[Extracted data entries]
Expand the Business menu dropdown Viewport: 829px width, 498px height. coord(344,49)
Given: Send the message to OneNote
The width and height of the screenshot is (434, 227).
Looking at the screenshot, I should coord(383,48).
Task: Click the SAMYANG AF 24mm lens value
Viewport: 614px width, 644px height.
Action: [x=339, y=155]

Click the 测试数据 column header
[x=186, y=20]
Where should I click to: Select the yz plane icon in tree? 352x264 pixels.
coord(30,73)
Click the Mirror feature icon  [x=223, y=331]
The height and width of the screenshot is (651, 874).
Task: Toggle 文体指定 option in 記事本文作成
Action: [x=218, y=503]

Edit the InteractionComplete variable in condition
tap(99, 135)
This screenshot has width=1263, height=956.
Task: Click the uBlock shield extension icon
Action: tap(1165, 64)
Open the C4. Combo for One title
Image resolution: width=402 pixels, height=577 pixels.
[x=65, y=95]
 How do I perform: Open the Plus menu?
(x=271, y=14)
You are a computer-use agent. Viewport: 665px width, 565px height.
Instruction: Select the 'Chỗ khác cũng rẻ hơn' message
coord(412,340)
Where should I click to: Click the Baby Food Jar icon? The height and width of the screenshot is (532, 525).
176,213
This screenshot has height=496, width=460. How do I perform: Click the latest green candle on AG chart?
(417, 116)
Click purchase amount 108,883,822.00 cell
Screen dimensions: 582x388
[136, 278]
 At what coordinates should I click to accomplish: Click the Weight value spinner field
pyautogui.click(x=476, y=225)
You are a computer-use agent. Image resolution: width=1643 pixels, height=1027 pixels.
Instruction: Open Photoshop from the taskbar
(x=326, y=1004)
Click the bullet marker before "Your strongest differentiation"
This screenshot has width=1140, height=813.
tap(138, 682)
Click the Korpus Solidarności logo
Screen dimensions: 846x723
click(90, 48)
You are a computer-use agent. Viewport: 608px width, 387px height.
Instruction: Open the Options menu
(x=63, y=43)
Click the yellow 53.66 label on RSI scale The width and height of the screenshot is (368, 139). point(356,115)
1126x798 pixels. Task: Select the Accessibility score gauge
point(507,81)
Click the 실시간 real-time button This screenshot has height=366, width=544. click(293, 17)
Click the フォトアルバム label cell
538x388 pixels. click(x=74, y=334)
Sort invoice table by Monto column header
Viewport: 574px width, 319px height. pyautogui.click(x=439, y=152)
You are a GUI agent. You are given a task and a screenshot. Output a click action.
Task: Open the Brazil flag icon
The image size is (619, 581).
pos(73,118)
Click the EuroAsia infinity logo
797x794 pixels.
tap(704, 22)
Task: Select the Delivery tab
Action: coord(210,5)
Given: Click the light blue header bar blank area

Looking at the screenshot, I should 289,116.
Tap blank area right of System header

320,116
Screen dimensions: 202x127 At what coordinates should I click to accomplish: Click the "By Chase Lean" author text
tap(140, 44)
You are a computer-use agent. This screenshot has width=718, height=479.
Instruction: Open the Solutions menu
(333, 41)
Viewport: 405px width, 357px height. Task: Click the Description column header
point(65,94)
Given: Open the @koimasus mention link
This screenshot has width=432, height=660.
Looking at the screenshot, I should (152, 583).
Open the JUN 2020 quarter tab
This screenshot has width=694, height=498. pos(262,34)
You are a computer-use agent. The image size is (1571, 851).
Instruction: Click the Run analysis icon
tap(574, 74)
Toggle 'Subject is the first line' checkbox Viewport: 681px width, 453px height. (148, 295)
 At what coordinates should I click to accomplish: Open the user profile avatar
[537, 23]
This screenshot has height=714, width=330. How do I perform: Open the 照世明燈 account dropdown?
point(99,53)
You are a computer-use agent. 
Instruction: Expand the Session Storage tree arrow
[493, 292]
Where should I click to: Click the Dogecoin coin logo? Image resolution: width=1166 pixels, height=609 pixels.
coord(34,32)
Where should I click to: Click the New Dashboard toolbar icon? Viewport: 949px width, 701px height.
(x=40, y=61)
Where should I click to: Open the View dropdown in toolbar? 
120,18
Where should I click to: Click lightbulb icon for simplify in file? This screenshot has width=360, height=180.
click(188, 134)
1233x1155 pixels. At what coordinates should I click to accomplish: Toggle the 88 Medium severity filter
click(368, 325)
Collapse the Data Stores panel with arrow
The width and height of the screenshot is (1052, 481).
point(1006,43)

### Required work
A single figure must be given: how many lines of the records above include the string "agent".

### Solution below
7